Stesso problema per me

```
Portage 2.0.51.22-r3 (default-linux/x86/2005.1, gcc-3.4.4, glibc-2.3.5-r3, 2.6.14-gentoo-r2 i686)
```

Ciao  :Mr. Green: 

----------

## Sawk

ho pensato di upgradare la versione di portage alla tested...ebbene, non mi da più gli stessi problemi:

```
echo "sys-apps/portage ~*" >> /etc/portage/package.keywords

emerge -u portage

emerge-webrsync
```

questo è stato il risultato:

```
Downloaded 20.4 megabytes in 52 seconds. (397.26 KB/s)

portage-20051116.tar.bz2: OK

Syncing local tree...

building file list ...

131539 files to consider

Number of files: 131539

Number of files transferred: 0

Total file size: 105782238 bytes

Total transferred file size: 0 bytes

Literal data: 0 bytes

Matched data: 0 bytes

File list size: 3126408

Total bytes written: 3126461

Total bytes read: 20

wrote 3126461 bytes  read 20 bytes  4935.25 bytes/sec

total size is 105782238  speedup is 33.83

cleaning up

transferring metadata/cache

skipping sync

>>> Updating Portage cache:  100%

 *** Completed websync, please now perform a normal rsync if possible.

     Update is current as of the of YYYYMMDD: 20051116

```

 :Very Happy: 

----------

## ProT-0-TypE

anche a me con la ~2.0.53_rc7 il primo sync è andato a buon fine...

----------

## luna80

stesso identico problema che noto da circa un mesetto o poco meno.

arriva al 50% e diventa lentissimo. pensavo fosse un problema legato alla quantità dei pacchetti aggiornati ma in realtà non è affatto così.

faccio il sync ogni giorno ed il 90% delle volte ho lo stesso problema.

----------

## .:deadhead:.

Fiùùùù anche io ho notato la cosa, e siccome in questi ultimi 6 mesi il cugino di Murphy deputato ai dischi rigidi è già passato a trovarmi purtroppo   :Twisted Evil:  , mi stavo già disperando per un altro disco pronto sulla rampa di lancio verso l'inceneritore...

Cosa strana, sul mio server scsi 160 10k rpm non ho notato rallentamenti... Come dite?

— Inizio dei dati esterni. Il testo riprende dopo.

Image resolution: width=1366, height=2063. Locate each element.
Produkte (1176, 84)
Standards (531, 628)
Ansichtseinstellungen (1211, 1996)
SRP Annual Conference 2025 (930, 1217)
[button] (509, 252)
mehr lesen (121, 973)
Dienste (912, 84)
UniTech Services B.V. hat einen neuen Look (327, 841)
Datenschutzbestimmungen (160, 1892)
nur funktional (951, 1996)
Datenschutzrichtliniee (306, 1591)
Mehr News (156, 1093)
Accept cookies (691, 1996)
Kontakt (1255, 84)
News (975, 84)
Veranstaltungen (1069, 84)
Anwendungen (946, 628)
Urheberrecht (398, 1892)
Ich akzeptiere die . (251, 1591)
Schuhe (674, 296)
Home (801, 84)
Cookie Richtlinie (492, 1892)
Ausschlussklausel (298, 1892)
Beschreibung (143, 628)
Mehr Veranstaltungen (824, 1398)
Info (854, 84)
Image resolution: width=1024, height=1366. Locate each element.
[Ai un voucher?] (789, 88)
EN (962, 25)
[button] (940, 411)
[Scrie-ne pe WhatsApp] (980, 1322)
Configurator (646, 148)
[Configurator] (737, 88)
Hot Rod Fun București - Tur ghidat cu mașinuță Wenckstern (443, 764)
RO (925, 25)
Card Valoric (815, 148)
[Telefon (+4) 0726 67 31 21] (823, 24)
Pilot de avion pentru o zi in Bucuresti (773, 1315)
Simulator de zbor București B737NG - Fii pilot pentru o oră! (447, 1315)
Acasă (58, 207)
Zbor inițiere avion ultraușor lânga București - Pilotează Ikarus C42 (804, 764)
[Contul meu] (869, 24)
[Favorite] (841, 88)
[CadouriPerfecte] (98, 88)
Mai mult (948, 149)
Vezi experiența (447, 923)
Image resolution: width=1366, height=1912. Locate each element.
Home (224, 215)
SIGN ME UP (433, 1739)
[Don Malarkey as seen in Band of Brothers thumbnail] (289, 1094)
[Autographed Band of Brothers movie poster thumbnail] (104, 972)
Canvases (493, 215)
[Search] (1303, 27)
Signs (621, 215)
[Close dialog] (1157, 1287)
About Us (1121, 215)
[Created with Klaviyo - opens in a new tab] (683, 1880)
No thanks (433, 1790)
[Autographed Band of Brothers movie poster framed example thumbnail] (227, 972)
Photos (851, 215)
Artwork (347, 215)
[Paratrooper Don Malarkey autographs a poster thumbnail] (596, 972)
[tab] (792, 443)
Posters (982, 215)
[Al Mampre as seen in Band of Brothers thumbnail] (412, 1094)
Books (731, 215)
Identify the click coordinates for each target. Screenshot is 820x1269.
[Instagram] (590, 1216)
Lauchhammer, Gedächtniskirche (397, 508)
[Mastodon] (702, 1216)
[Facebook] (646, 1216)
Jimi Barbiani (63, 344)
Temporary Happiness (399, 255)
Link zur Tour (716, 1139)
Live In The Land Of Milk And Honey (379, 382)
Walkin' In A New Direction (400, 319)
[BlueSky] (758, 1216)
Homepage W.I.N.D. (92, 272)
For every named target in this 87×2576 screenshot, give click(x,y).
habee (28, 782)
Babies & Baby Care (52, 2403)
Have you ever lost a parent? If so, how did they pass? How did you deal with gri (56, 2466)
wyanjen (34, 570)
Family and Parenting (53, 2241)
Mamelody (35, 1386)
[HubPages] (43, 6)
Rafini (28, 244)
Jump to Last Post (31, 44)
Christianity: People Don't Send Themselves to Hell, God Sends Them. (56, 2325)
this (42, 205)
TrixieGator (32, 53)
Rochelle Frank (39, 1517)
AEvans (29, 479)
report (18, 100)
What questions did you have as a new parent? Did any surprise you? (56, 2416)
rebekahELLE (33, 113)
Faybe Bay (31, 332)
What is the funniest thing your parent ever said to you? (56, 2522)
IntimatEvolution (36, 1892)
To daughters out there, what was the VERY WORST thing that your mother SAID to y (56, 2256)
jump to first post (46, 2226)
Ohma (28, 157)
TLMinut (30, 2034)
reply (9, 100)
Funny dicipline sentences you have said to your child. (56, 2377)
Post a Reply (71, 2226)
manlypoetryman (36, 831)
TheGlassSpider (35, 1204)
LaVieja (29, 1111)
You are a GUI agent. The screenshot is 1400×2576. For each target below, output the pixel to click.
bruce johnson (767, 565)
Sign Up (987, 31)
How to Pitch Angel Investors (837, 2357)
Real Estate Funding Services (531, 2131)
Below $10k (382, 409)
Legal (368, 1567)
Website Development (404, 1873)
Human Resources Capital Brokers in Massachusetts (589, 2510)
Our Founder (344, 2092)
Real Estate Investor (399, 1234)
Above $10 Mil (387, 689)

Sborone?   :Laughing:   :Laughing: 

----------

## mouser

Quoto quoto quoto, stesso identico problema anch'io......

Mmmmm,  mi sa che dovranno giochicchiare un pò di più quelli di gentoo con la routine di aggiornamento della cache  :Rolling Eyes: 

Ciriciao

mouser  :Wink: 

----------

## ProT-0-TypE

ho fatto un altro sync con portage VUOTO + 2 emerge metadata e con la versione masked del portage non si è ancora bloccato... speriamo bene  :Smile: 

----------

## X-Drum

questo problema è stato già trattato qui giorni fa

è normale al momento purtroppo

----------

## ProT-0-TypE

 *X-Drum wrote:*   

> questo problema è stato già trattato qui giorni fa
> 
> è normale al momento purtroppo

 

uhm si in effetti accenna un po al problema funkloow e luka89, anche se si parla di come velocizzare il portage in generale (a me andrebbe bene anche com'era prima..) :'(

----------

## X-Drum

allora in questo momento quello che è certo è che tale

slowdown è "normale", come qualcuno in quel post

ha indicato il problema (vedia anche vecchie gwn) risiede

nell'algoritmo che gestisce la cache di portage,

si è vero si parla anche di quellìhack per lo speedup

ma sono due cose cmq correlate

----------

## Luca89

In una recente GWN si diceva che già i sviluppatori stanno lavorando per risolvere questo problema. Da parte mia posso dire che con cdb va tutto più veloce ed è abbastanza stabile.

----------

## Sawk

cdb non mi da grosse differenze però eix è una bomba..... non capisco perchè non lo utilizzino per il emerge

----------

## .:deadhead:.

ecco la GWN a cui si è fatto riferimento nel 3d : http://www.gentoo.org/news/en/gwn/20051031-newsletter.xml#doc_chap2

----------

## neon

Premetto che manco dal forum da mesi e non so se l'argomento e' stato gia' trattato.

Ho notato che ultimamente il sync di portage impiega molto tempo e cpu durante la fase di updating della cache, cosa che prima non faceva assolutamente.

Capisco che il numero di pacchetti e' aumentato in questi anni e che anche portage e' stato modificato profondamente ma 5-10 minuti fermo al 50% con la cpu al 99% mi sembrano un comportamento strano... confermate la cosa o devo ripulire il mio sistema?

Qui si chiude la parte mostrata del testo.